Il y a eu un débat également à la Chambre basse du Parlement autrichien qui a lui aussi été très approfondi. Là aussi, le Chancelier autrichien avec qui je me suis entretenu, à plusieurs reprises, m’a dit la même chose: «Plus on débat, plus on analyse, plus effectivement les parlementaires se posent des questions».
S’il y a un débat, ici, en Wallonie, et s’il y a des réticences, ici, en Wallonie, ce n’est pas parce que nous sommes plus bornés que les autres, ce n’est pas parce que nous prendrions plaisir à être le «petit village gaulois», ce n’est pas parce que nous rêvons d’autarcie. C’est tout simplement parce que dans cette Région, il y a deux particularités que l’on rencontre assez peu, ailleurs en Europe. La première particularité, c’est que la Wallonie a toujours été une terre de grande vitalité démocratique. Nous avons des organisations syndicales, des mutualités, des associations, dans tous les secteurs, extrêmement actives, dynamiques, vigilantes, mobilisées qui ont étudié ce texte avec beaucoup de sérieux, qui ont consulté les meilleurs experts, qui ont remis des avis et qui ont alimenté nos propres travaux. Cette vitalité démocratique de notre propre population, nous ne pouvons pas en faire fi; nous ne pouvons pas le balayer du revers de la main sous prétexte que nous risquons d’être isolés. Être isolés de sa propre population, être isolés de ses propres citoyens, à une époque, au début du XXIe siècle, où la démocratie est déjà tellement profondément en crise, ce serait au moins aussi grave que d’être diplomatiquement isolés. Nous devons faire en sorte que ces liens très forts que nous avons soient préservés. C’est un premier élément du débat.
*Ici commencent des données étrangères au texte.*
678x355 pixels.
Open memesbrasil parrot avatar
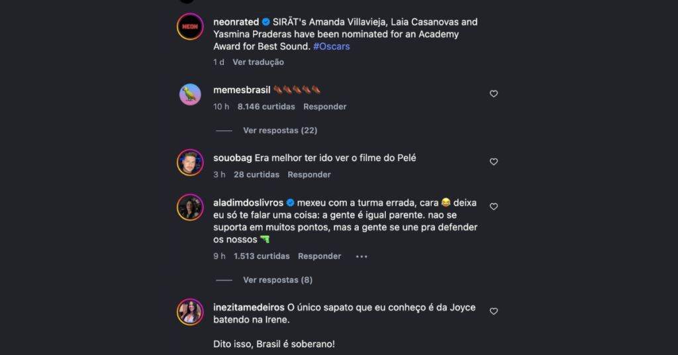coord(190,94)
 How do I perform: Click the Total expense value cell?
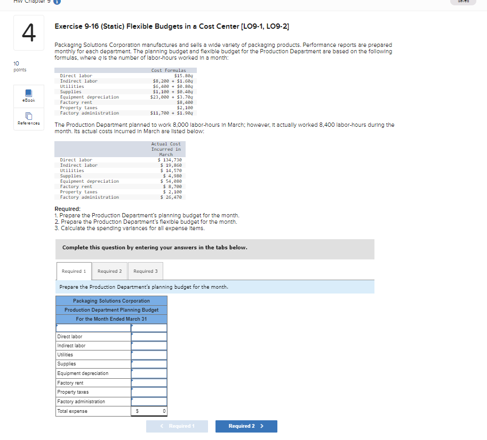pos(148,411)
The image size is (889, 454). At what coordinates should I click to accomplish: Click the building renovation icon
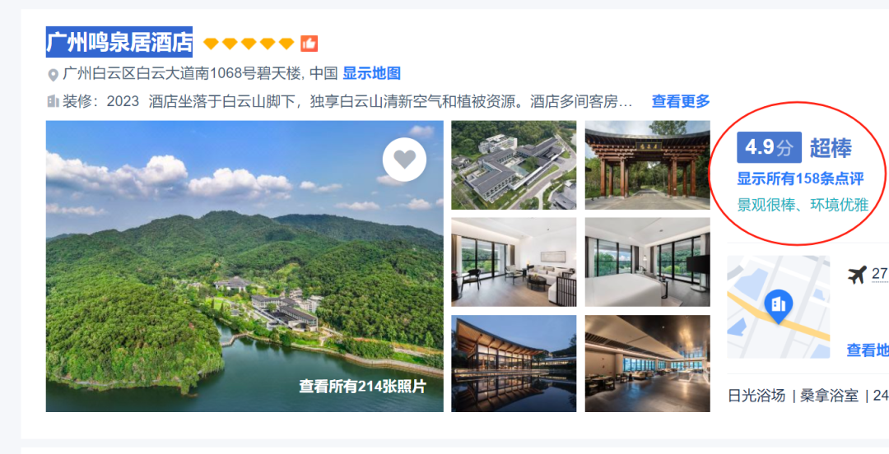coord(53,102)
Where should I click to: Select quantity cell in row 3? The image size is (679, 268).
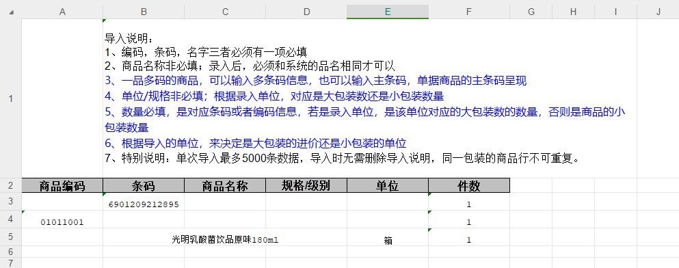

Deuxièmement, nous sommes – cela nous a été rappelé, ici, par M. le Professeur Koen Lenaerts, par ailleurs Président de la Cour de justice de l’Union européenne – l’une des très rares régions en Europe qui a constitutionnellement le même privilège, en termes de droit international, que les parlements nationaux. Nous avons, le Gouvernement wallon a le pouvoir de signer et donc aussi de ne pas signer un traité et votre Parlement a le pouvoir de ratifier et donc aussi celui de ne pas ratifier un traité.
Ceci donne évidemment une très grande gravité à nos débats. Si nous n’avions pas ce privilège, nous n’aurions pas le panel de caméras, venues des quatre coins de l’Europe. Pas grand monde ne se soucierait de l’avis de la Wallonie, si l’avis de la Wallonie n’était pas décisif.
Nous avons donc, de ce point de vue-là, une responsabilité politique majeure. Tout l’art de la politique, c’est de savoir utiliser ces responsabilités. Dire, comme Mme Defrang-Firket: «Nous avons un pouvoir formidable, nous avons une société civile qui s’est mobilisée, c’est très bien. Mais enfin bon, à quoi bon, laissons tomber, signez, ratifiez et puis allons de l’avant et ignorons tout le travail que nous avons fait», ce se serait remettre en cause nos propres compétences constitutionnelles et notre propre vitalité démocratique. À quoi sert alors un parlement, s’il faut de toute façon signer, s’il faut de toute façon ratifier?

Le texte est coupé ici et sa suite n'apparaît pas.